The second model is the Q-space conditional GAN (qGAN) proposed by [14]. Unlike QID2 and the cGAN baseline, qGAN incorporates the gradient directions and reference DWI data using a feature-wise linear modulation scheme. The qGAN discriminator is also a conditional U-Net and combines the gradient directions and reference DWI data via an inner product. Although the inputs to the original qGAN model [14] are a single structural image (e.g., B0, T1, T2) and a user-defined target gradient, we provide the same set of closest directions and corresponding images as input to ensure a fair comparison with QID2.

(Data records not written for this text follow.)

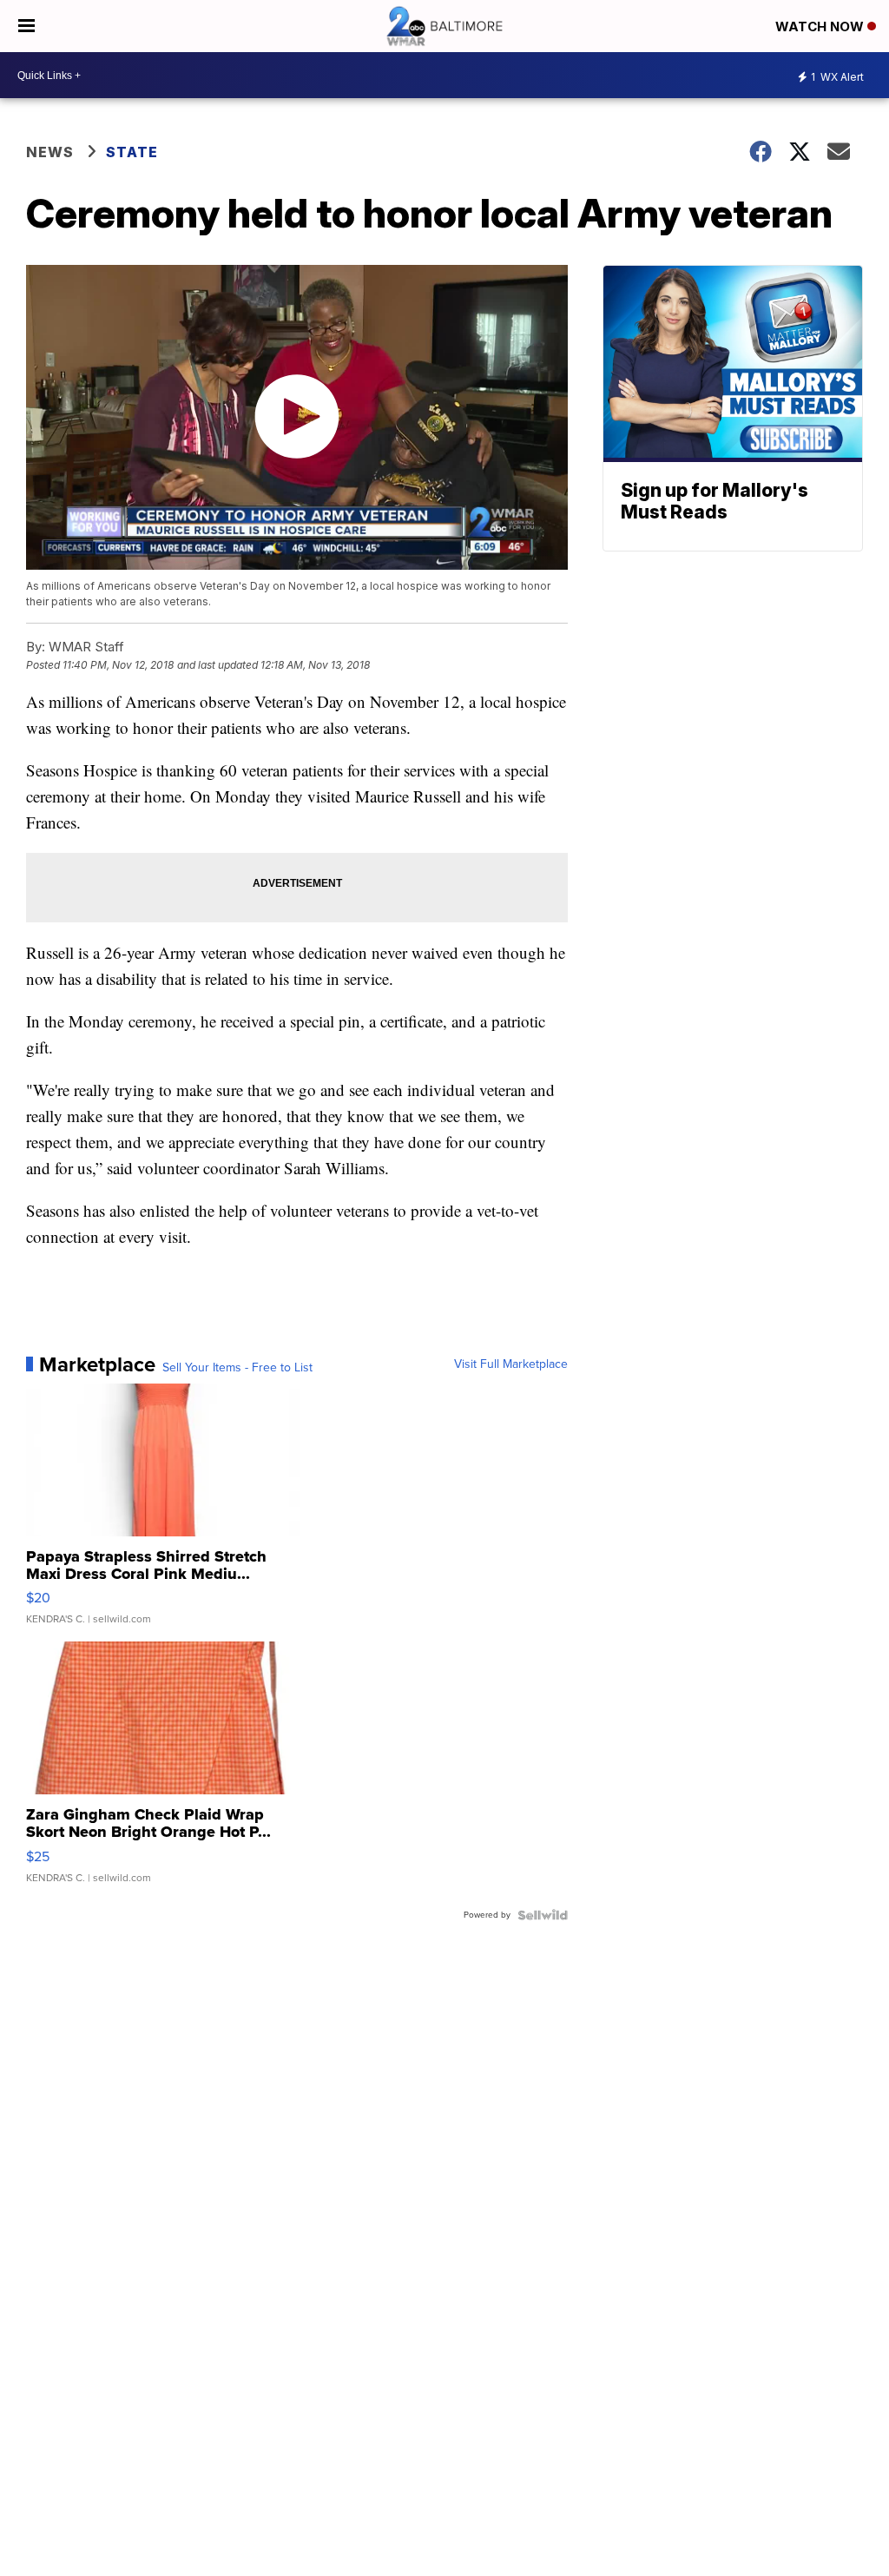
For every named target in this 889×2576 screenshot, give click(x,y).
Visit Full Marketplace (511, 1364)
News (50, 152)
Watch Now (821, 26)
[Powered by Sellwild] (542, 1915)
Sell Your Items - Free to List (237, 1368)
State (132, 152)
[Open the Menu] (26, 26)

Finally, as a sanity check, we compare the deep learning models to a simple interpolation scheme (Interp), in which we express the target gradient direction as a linear combination of the reference gradients and then use the linear coefficients to interpolate between the reference DWI slices to obtain the target.

2.3. Implementation Details

For QID2, we use a linear noise schedule of 1000 time steps. The QID2 U-Net employs [128, 128, 256] channels across three levels with one residual block per level. We use the Adam optimizer with a learning rate of 2.5 × 10−5, β1=0.5 and β2=0.999. These hyperparameters are selected based on a relevant study [16] and not fine-tuned. We use the same U-Net architecture for the cGAN generator with the same set of hyperparameters. We fix λG=1 and λV=100 in the loss function weights for both GAN methods. The discriminator is updated once for every two updates of the generator during training [14]. For both qGAN and cGAN, we use a learning rate of 5 × 10−5 with the Adam optimizer. We evaluate all models with both R=3 and R=6 reference DWI data. To avoid memory issues, we train the deep learning models to generate 2D axial slices, which we stack into 3D DWI volumes. Each 2D image has a size of (145, 174). During training, we independently normalize each slice from its original intensity to a range of [0, 1]. Data augmentation is employed to enhance model training. Specifically, we use rotations by random angles in [−15°, 15°] and random spatial scaling factors in [0.9, 1.1]. The final output is rescaled voxel-wise back to the original intensity and masked by the subject Xbg image.

3. Experimental Results

Dataset Curation and Preprocessing:

We curate a total of 720 subjects from the HCP S1200 release [24]. The remaining HCP subjects are excluded due to an inconsistent number of gradient directions at b=1000s/mm2. The DWI is acquired on a Siemens 3T Connectome scanner at 3 shells (b=1000,2000 and 3000s/mm2). Each shell has exactly 90 gradient directions sampled uniformly on the sphere. The voxel size is 1.25 × 1.25 × 1.25 mm3. The data is preprocessed with distortion/motion removal and registration to the 1.25 mm structural space.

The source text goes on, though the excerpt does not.